(Task prompt)
Each line of the data below containing "computer" needs to be listed.

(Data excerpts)

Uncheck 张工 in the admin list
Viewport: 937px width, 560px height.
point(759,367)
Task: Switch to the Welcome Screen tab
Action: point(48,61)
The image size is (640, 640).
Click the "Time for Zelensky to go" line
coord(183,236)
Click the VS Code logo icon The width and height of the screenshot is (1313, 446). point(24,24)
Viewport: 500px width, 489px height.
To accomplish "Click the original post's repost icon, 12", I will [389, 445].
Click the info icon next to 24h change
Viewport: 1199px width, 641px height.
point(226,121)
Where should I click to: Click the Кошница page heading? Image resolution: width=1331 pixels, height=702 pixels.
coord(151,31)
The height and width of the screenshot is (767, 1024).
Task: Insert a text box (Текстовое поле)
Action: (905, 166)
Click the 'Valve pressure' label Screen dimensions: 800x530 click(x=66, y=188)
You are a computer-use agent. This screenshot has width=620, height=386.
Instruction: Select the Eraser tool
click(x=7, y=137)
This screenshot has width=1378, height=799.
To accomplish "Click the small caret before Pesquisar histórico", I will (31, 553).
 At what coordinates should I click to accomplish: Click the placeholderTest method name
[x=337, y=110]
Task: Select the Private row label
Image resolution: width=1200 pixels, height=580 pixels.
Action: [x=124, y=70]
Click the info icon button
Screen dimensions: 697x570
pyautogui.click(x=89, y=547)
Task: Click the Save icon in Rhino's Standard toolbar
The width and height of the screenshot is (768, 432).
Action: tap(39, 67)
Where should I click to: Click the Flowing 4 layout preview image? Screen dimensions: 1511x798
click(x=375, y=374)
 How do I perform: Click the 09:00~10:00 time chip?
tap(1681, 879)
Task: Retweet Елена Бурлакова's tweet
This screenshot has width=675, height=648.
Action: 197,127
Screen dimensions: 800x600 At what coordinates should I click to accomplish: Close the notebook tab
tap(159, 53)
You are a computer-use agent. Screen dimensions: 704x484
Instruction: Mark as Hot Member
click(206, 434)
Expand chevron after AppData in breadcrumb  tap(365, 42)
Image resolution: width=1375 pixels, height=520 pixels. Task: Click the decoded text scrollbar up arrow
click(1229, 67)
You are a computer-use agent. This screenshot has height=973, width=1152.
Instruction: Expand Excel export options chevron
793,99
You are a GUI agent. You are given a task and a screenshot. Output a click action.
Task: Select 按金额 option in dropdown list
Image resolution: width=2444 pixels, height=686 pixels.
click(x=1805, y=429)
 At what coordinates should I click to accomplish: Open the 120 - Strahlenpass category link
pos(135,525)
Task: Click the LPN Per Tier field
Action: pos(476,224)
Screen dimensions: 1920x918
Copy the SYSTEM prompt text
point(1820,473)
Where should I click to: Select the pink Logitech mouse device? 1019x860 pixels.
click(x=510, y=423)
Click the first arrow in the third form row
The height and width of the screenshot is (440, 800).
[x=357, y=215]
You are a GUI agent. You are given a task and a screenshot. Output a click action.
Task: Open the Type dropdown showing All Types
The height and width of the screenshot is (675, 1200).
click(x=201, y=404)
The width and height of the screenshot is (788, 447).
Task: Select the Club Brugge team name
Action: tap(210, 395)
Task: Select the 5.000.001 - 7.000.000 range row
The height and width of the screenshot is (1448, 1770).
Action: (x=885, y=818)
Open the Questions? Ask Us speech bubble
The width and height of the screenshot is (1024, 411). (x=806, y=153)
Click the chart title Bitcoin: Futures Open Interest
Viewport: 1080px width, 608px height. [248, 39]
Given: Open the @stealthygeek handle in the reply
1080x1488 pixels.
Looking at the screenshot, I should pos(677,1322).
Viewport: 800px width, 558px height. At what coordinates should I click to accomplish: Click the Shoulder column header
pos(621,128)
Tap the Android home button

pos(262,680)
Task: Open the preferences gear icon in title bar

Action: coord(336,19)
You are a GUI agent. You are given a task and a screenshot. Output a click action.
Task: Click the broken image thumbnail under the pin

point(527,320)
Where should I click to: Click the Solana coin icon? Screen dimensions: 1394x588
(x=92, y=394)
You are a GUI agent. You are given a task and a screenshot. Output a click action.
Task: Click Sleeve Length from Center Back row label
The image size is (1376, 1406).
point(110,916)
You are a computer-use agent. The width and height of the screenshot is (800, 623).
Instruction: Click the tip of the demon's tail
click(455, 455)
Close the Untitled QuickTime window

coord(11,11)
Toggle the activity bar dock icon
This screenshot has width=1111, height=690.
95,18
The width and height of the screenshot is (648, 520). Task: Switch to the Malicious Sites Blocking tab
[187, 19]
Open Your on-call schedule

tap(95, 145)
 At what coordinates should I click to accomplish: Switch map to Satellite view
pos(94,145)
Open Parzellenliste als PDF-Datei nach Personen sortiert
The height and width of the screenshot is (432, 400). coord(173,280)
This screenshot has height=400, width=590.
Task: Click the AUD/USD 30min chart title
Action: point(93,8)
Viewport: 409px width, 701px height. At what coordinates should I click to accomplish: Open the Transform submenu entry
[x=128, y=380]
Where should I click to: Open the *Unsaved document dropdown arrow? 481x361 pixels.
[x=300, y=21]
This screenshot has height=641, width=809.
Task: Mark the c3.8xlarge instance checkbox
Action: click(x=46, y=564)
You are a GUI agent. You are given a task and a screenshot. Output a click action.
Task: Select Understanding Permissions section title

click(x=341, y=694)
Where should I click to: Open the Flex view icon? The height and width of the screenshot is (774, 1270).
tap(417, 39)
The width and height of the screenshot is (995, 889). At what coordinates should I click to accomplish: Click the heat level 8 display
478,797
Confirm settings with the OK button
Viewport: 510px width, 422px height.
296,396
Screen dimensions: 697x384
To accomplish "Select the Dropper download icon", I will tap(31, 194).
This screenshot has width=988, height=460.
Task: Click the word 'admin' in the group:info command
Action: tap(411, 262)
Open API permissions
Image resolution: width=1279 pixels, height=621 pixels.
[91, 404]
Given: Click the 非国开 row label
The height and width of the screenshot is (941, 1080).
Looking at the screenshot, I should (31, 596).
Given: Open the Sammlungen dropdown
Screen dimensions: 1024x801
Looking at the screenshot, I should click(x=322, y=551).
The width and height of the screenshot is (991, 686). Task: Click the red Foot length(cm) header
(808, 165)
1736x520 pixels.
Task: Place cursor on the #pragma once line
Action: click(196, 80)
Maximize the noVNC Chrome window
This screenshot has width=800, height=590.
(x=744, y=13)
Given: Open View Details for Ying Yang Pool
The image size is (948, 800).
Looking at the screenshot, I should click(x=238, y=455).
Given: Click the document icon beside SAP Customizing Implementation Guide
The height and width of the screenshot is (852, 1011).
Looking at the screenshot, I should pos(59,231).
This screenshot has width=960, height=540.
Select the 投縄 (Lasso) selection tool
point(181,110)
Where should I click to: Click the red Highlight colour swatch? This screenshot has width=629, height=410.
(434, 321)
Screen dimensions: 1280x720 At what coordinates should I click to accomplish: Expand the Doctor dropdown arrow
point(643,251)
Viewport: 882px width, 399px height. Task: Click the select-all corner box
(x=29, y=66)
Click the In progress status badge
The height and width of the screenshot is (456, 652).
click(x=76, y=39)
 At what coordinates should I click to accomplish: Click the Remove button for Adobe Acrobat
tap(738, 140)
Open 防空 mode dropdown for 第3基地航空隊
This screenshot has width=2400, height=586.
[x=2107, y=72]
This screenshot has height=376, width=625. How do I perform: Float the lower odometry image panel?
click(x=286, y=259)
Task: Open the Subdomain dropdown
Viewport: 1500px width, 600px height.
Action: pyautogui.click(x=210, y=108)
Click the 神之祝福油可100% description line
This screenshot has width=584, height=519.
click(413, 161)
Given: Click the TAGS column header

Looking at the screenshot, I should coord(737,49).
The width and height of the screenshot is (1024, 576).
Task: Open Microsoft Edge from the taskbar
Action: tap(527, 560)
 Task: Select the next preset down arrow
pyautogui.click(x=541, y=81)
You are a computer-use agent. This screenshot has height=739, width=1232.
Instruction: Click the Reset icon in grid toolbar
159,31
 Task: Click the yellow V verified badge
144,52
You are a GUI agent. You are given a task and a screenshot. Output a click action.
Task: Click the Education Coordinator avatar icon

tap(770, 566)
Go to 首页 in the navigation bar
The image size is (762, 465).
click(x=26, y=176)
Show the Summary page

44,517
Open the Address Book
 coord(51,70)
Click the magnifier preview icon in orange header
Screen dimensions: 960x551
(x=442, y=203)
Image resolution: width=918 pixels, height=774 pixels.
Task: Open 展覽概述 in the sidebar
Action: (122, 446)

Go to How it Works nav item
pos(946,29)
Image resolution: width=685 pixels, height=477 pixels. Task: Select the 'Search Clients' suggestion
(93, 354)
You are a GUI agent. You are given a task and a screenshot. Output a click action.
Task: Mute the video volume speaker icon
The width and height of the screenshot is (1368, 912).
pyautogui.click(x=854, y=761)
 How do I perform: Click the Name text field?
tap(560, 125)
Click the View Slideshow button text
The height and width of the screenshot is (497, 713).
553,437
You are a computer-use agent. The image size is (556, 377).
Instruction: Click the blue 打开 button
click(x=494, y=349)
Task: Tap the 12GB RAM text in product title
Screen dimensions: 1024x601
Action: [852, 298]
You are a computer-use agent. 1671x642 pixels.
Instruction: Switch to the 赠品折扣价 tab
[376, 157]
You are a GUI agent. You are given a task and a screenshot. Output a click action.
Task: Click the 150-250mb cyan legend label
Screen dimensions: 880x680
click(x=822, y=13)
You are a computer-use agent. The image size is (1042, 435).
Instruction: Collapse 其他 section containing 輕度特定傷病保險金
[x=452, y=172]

(Solution)
You are a computer-use agent. This screenshot has width=620, height=386.
You are a computer-use agent. Screen dimensions: 704x484
You are a computer-use agent. This screenshot has height=973, width=1152.
You are a computer-use agent. The width and height of the screenshot is (800, 623).
You are a computer-use agent. This screenshot has height=739, width=1232.
You are a computer-use agent. The image size is (556, 377).
You are a computer-use agent. 1671x642 pixels.
You are a computer-use agent. The image size is (1042, 435).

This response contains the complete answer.